Oggi pomeriggio alle 17, in occasione della festa delle Repubblica e giorno di unità nazionale anche per coloro che vivono “oltre-confine”, sulla curva di Colle Mingone di Agnone, si svolgerà una manifestazione dedicata all’emigrazione. Il clero locale, con l’arciprete don Alessandro Di Sabato e il cappellano ospedaliero don Francesco Martino, benediranno la curva Mingone come simbolo universale d’emigrazione. Il luogo prescelto, dopo il quale Agnone scompare alla vista, diventa ufficialmente l’ “extreme point” emotivo per chi parte e per chi torna. Curva Mingone è per Agnone il punto estremo dove intere generazioni hanno esclamato e purtroppo continuano ad esclamare “addio addio Agnone!”. In questi ultimi anni è tornato più intenso l’esodo migratorio, non solo giovanile, ma anche di intere famiglie. Ed è prevedibile che nel futuro prossimo l’emigrazione sarà ancora massiccia.

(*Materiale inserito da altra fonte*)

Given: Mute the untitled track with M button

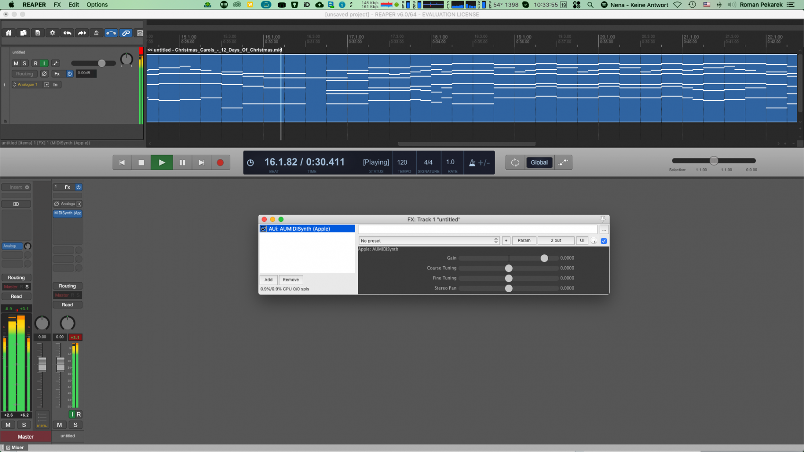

Così, il cenacolo culturale francescano “Camillo Carlomagno” di Agnone, su iniziativa dell’Università delle Generazioni, intende rendere omaggio a tutti gli emigrati di ieri, di oggi e di domani con una solenne cerimonia che avrà luogo sulla “curva delle lacrime” che il dolore di chi emigra (ma anche la gioia di chi ritorna) consacra simbolo dell’emigrazione universale. Un omaggio, quindi, che Agnone intende rendere a tutti gli emigrati del mondo, diventando così la simbolica capitale mondiale dell’emigrazione.

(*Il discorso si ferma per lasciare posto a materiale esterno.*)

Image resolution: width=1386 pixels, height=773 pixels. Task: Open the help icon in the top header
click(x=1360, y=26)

Giuseppe De Martino, presidente pro-tempore del cenacolo, vestirà la fascia iridata per indicare in quei sette colori e nell’arcobaleno che li esprime l’abbraccio a tutti i popoli migranti.

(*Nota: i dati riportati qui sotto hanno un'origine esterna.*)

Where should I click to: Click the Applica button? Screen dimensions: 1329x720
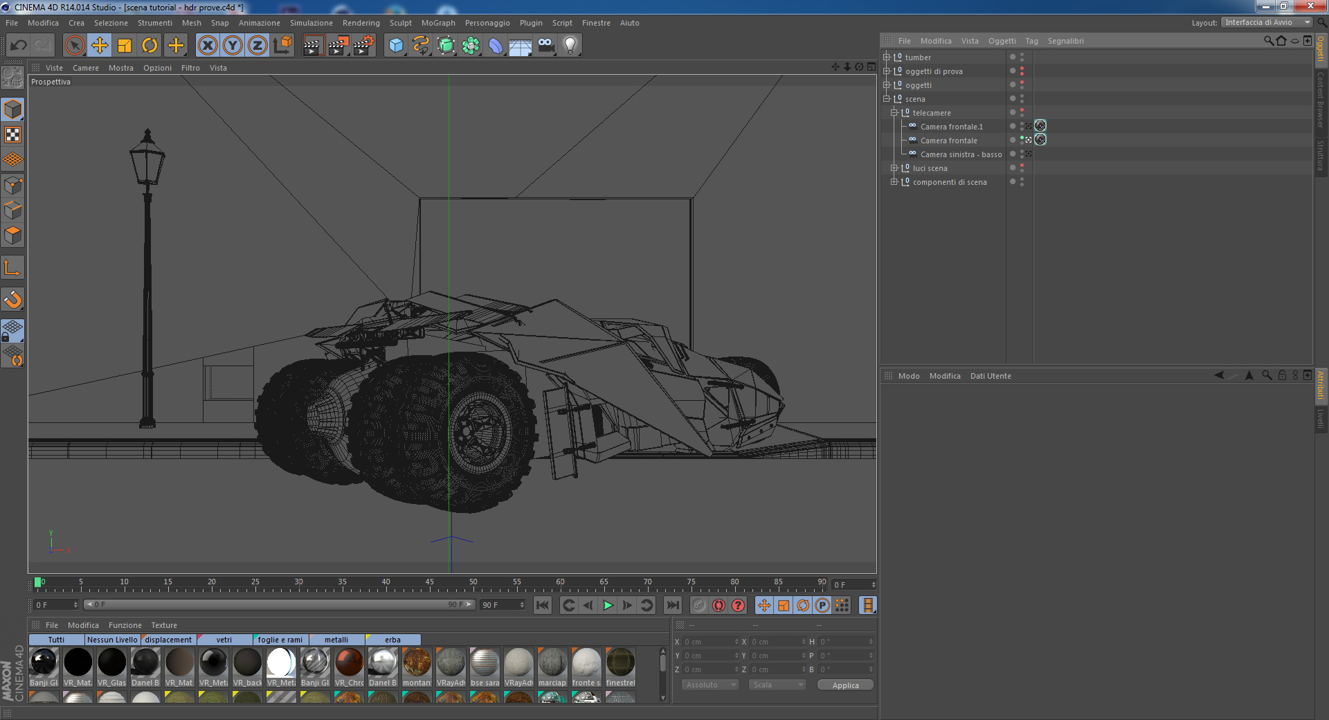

Verrà posta, inoltre, una gigantografia del monumento agli emigrati, opera dello scultore Ruggiero Di Lollo.
La “Giornata agnonese dell’emigrazione mondiale” terminerà nella Chiesa parrocchiale di Santa Maria di Costantinopoli (ex Cappuccini) con la celebrazione di una messa dedicata a tutti gli emigrati, in particolare a Sabatino Travaglini scomparso di recente e che, emigrato in Canada, non soltanto ha voluto il monumento agli emigrati in Agnone ma ha raccontato in un bel libro l’emigrazione agnonese della seconda metà del XX secolo, la più dolorosa e la meno rassegnata.